In cases where Sweet's syndrome is not associated with malignancy, the skin disorder may disappear on its own without treatment. However, with the right treatment, skin lesions and other associated symptoms can dramatically disappear in 2-3 days. Doctors normally prescribe some systemic corticosteroids, oral anti-inflammatory medications that effectively lessen itching, redness, allergic reactions and swelling. Your doctor may also include intake of non-steroidal anti-inflammatory drugs such as ibuprofen, aspirin, naproxen sodium to relieve and reduce symptoms such as headache and fever.

Symptoms and Signs

The skin lesions is the primary and most obvious sign of this medical condition.
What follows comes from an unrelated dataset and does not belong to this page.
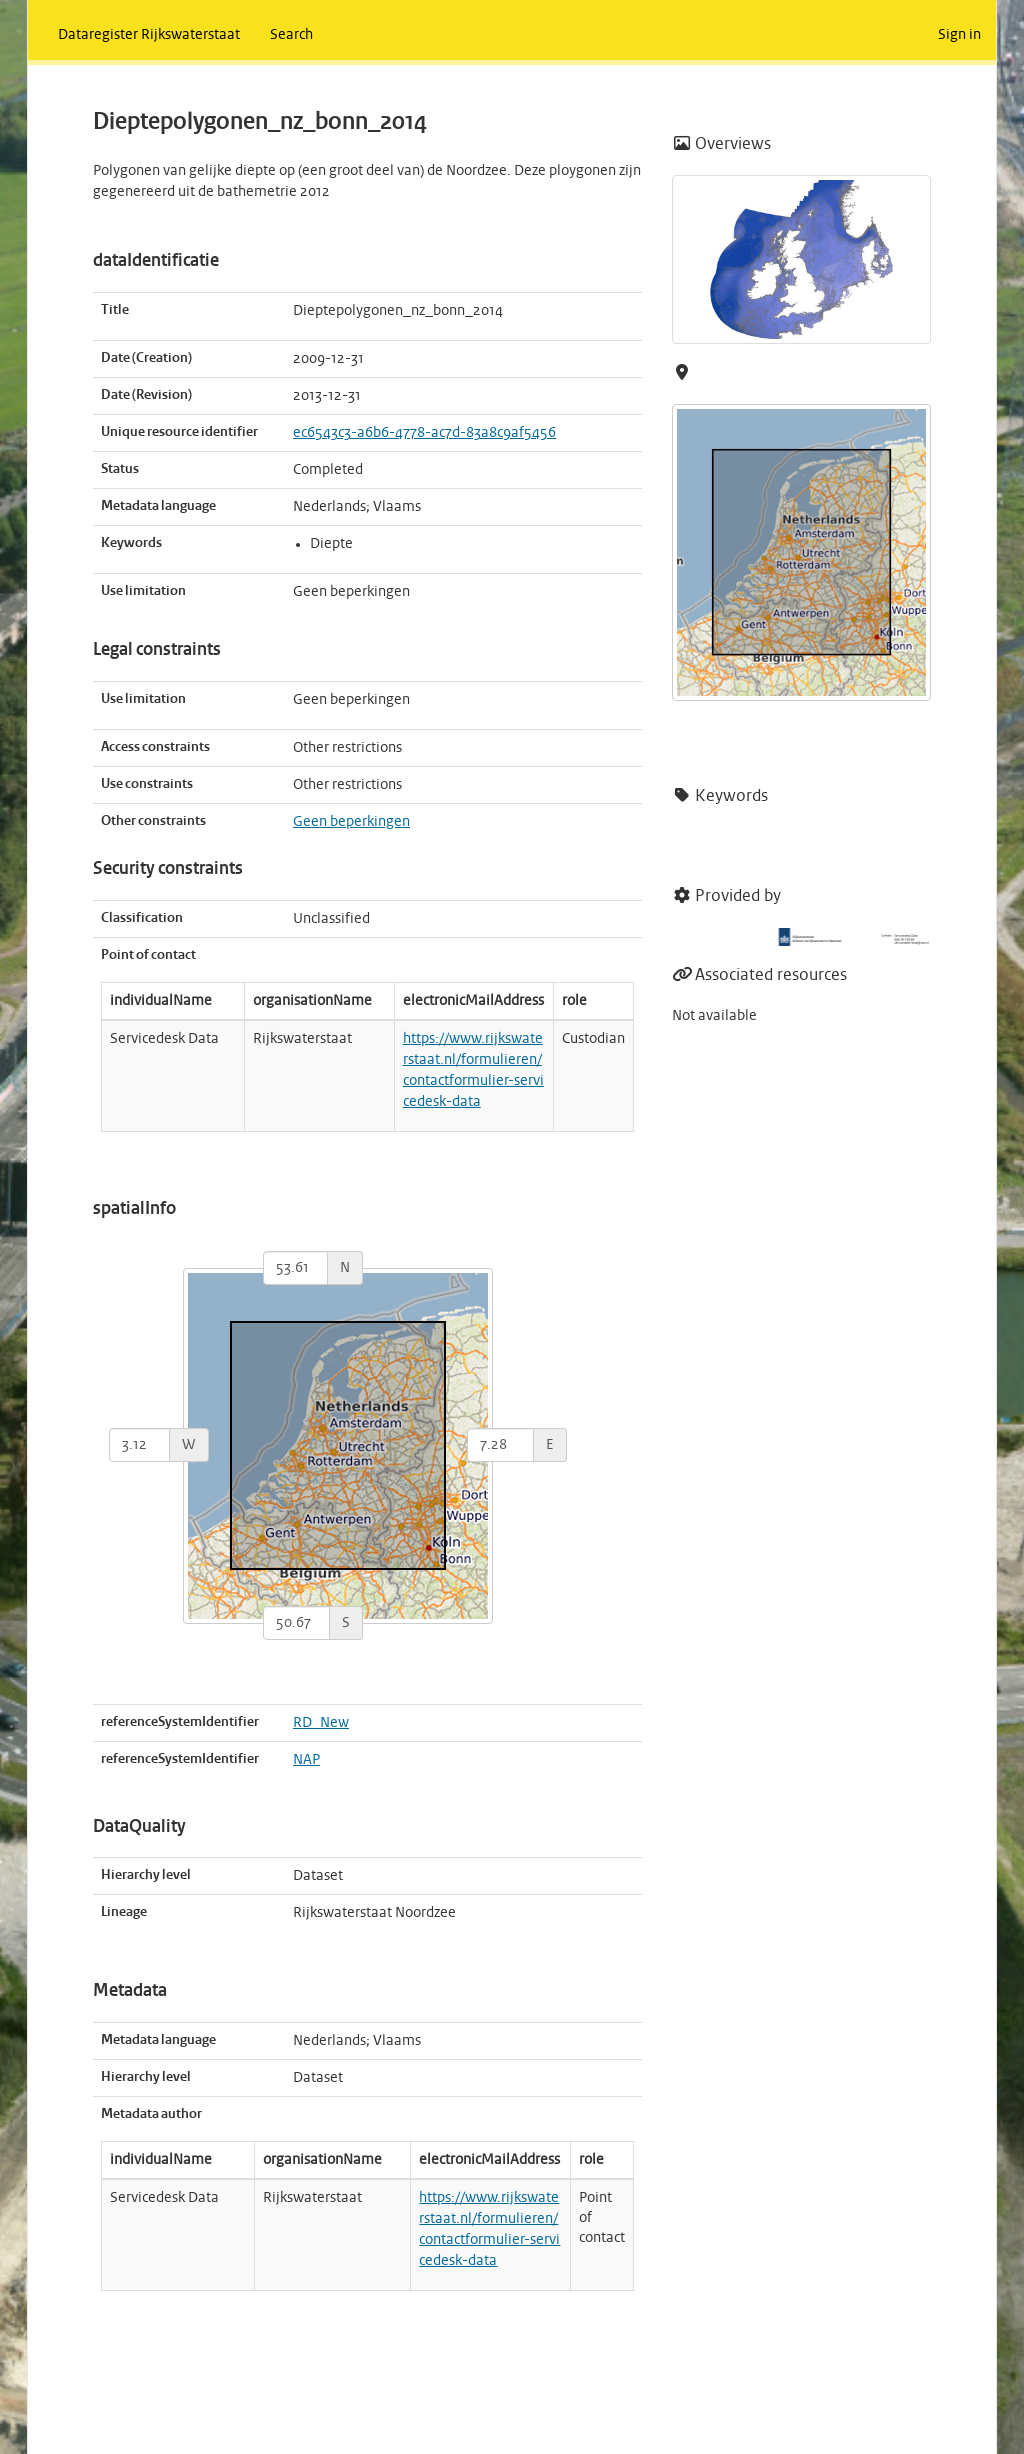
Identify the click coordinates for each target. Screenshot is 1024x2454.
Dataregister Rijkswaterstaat (149, 35)
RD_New (321, 1723)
The bumps, which are also called plaques can grow to a centimeter in diameter or even larger, and often appear on the neck, back, face and arms. Another indicators include pink eye (conjunctivitis), fatigue, moderate to high fever, headache and aching joints and mouth ulcers.


In most recorded medical cases, the underlying cause of this disease is undetermined. However, acute febrile neutrophilic dermatosis may possibly follow upper respiratory infection among young adults. The condition may also be associated with several types of cancer such as leukemia, and is also known to occur more on women between ages 30-50.